Ormonde moved to Australia as a small child, where his father found work as a coal miner in Kurri Kurri, New South Wales. He was educated at Marist Brothers College, West Maitland. He left school at the age of fourteen and joined his father at the Pelaw Main colliery.

==Journalism==
Joining the ALP at a young age, Ormonde began his career in journalism with the Labor Daily, initially as a delivery man before becoming a writer. In 1944, he succeeded Les Haylen as editor of the Standard Weekly, the official ALP newspaper in New South Wales. As editor he "attempted to capture the attention of the Labor faithful by adopting a lively, popular tone, with plenty of emphasis on sport".

==Politics==

===Early candidacies===
Ormonde was initially associated with Lang Labor and stood unsuccessfully for the party in the Division of Wentworth at the 1934 federal election. He was also an unsuccessful candidate at the 1939 Waverley state by-election for the New South Wales Legislative Assembly, losing to Clarrie Martin of the Industrial Labor Party in a defeat which signaled the end of Lang's control over the ALP.

===Senate===
In December 1957, Ormonde won ALP preselection for the party's Senate ticket in New South Wales at the 1958 federal election.
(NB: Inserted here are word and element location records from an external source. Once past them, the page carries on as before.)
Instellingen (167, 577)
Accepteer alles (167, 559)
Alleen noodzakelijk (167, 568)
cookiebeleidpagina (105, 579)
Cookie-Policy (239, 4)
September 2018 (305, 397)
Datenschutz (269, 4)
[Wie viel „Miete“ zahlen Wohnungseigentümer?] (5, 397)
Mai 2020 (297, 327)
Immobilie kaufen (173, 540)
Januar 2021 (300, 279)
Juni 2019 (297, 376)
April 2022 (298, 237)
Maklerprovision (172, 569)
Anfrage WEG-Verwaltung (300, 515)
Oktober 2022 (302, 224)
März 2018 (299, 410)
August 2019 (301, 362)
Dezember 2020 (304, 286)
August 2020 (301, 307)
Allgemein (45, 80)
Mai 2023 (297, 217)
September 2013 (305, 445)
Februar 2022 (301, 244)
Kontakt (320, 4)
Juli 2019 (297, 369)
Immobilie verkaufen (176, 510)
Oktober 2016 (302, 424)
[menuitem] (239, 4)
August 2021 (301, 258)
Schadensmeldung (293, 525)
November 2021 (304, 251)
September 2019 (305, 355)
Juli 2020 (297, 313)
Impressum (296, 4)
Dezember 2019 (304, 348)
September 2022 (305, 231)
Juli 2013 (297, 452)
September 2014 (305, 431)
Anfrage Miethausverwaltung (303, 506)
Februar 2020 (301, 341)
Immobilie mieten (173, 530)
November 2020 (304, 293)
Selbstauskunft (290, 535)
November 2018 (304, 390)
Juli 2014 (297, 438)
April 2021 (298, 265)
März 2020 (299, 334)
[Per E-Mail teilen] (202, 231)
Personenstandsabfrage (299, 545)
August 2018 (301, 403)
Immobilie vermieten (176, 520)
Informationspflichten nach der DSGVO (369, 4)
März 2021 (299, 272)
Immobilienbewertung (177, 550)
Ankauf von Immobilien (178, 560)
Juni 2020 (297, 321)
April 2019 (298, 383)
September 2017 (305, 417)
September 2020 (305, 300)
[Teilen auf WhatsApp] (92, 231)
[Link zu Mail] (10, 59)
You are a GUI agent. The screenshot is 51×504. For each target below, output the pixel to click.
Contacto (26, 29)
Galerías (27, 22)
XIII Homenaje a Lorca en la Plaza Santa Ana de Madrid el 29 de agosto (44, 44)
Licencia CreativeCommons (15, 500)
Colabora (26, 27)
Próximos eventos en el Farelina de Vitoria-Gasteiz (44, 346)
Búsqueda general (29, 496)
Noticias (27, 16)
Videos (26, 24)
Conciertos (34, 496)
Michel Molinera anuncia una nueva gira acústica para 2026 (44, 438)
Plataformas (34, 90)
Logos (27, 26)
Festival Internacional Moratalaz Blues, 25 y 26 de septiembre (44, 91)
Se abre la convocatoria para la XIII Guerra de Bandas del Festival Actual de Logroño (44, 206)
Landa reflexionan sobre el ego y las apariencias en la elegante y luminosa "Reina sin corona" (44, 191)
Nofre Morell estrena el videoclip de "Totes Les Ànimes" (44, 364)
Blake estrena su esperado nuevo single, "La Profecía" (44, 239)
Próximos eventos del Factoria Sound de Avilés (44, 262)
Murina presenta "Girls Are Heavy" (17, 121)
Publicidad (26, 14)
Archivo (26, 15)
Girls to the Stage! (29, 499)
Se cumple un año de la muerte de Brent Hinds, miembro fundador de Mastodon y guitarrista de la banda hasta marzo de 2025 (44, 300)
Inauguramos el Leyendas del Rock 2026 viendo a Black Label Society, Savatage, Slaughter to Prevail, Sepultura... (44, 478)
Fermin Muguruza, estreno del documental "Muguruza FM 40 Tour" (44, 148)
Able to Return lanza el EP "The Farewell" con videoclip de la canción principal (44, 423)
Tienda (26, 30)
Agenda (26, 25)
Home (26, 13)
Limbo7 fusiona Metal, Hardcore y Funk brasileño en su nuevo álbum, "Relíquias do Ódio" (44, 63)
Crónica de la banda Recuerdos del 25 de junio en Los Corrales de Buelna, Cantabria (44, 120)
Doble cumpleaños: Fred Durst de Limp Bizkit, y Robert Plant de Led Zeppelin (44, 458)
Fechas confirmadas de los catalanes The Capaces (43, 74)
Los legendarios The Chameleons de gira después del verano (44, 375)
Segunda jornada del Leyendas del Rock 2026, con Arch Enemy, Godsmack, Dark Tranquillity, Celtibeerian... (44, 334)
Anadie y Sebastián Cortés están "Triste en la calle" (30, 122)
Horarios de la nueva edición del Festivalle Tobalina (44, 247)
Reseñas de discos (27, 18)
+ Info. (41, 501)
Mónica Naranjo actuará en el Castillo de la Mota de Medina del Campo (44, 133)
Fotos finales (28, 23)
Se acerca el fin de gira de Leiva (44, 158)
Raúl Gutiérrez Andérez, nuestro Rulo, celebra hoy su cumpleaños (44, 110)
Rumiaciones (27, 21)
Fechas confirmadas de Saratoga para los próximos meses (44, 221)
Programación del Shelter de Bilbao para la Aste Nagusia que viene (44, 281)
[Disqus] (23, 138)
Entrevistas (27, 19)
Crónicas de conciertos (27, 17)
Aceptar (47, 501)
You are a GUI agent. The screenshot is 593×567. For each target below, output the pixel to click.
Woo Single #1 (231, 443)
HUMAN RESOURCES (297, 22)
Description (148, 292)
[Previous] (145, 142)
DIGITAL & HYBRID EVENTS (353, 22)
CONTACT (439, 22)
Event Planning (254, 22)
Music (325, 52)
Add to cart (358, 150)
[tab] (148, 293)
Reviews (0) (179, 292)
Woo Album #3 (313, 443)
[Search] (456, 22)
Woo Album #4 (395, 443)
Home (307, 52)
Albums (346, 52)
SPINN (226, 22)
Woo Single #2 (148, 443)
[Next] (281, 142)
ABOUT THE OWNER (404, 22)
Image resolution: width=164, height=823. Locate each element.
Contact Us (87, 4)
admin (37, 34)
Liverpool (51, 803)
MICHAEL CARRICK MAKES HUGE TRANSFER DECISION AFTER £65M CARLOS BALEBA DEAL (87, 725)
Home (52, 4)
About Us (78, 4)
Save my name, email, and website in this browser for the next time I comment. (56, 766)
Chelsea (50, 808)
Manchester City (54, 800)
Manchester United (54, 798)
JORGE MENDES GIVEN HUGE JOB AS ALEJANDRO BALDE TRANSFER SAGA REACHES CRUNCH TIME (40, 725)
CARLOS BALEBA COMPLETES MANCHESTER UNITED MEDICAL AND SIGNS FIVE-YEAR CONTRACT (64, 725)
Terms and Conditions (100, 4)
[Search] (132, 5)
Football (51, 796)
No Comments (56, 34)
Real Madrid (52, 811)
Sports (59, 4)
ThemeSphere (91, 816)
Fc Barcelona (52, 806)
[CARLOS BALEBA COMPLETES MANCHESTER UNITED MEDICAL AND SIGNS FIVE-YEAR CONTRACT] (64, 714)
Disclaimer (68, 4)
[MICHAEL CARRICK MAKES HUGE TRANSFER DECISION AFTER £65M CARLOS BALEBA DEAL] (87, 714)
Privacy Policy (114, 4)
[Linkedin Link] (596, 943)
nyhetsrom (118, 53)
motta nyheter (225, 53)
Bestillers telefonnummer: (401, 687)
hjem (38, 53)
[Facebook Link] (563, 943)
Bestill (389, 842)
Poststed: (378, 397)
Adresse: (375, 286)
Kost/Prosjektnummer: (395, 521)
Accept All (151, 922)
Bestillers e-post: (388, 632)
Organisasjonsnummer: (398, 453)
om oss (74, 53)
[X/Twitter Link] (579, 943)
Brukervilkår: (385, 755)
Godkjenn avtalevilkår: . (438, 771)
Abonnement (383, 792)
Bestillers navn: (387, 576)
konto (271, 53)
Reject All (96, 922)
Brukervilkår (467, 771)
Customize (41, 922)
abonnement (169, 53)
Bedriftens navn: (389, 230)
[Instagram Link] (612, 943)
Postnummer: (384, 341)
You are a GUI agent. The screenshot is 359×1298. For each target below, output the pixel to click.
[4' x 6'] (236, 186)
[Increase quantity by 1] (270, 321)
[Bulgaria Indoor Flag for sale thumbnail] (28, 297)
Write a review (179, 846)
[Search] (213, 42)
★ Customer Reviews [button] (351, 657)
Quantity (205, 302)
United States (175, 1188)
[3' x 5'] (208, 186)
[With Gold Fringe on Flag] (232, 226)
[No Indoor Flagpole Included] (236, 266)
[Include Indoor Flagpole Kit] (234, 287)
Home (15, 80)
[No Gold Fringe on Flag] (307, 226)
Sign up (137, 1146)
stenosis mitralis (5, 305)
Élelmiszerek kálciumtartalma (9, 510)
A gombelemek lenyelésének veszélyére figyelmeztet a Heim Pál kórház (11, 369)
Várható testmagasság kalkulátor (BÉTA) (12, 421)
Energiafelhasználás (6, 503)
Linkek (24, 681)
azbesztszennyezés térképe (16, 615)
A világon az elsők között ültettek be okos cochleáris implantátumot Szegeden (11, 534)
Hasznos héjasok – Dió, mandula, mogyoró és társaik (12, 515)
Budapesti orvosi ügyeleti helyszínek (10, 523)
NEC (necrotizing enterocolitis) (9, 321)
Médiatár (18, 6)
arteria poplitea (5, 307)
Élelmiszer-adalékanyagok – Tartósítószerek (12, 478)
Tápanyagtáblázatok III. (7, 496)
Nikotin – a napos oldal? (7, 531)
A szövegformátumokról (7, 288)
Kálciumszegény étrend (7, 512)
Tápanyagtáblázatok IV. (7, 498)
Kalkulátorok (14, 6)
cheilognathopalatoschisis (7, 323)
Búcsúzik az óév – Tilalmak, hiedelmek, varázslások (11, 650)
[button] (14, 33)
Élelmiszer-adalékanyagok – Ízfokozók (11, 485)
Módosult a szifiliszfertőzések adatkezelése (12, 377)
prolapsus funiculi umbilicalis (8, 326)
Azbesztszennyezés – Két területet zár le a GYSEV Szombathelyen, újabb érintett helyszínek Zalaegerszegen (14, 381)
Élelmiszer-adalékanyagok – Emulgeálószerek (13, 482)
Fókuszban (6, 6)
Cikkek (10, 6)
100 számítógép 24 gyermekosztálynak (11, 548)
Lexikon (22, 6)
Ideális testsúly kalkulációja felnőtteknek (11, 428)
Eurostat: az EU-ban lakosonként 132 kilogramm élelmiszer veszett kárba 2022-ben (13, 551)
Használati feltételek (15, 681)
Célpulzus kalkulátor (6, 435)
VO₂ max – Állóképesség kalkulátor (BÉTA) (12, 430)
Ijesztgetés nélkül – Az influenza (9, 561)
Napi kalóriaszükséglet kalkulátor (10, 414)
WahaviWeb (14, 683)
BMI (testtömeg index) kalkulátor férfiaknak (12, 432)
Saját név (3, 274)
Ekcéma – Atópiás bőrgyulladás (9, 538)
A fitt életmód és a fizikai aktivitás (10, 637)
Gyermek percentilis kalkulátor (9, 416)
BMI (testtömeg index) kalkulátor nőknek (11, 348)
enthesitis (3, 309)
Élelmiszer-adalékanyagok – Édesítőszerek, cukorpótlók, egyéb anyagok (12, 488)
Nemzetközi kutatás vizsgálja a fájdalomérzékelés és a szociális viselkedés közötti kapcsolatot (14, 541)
He was appointed to the Senate on 30 July 1958 to fill a casual vacancy occasioned by the death of Bill Ashley, with Ashley's term expiring on the date of the election. Ormonde was elected to a full six-year term at the election, commencing on 1 July 1959. He won a second term at the 1964 election, where he became the first Australian politician to poll over one million votes.

==Personal life==
Ormonde married Margaret Fraser in 1927, with whom he had four children. His son Paul followed him into the journalism profession. During the 1930s the family lived in poverty and frequently stayed in boardinghouses, but they were eventually able to buy a house in Eastwood.

Ormonde died on 30 November 1970 at Hughlings Private Hospital in Darlinghurst, New South Wales, aged 67. He had been in poor health for several months.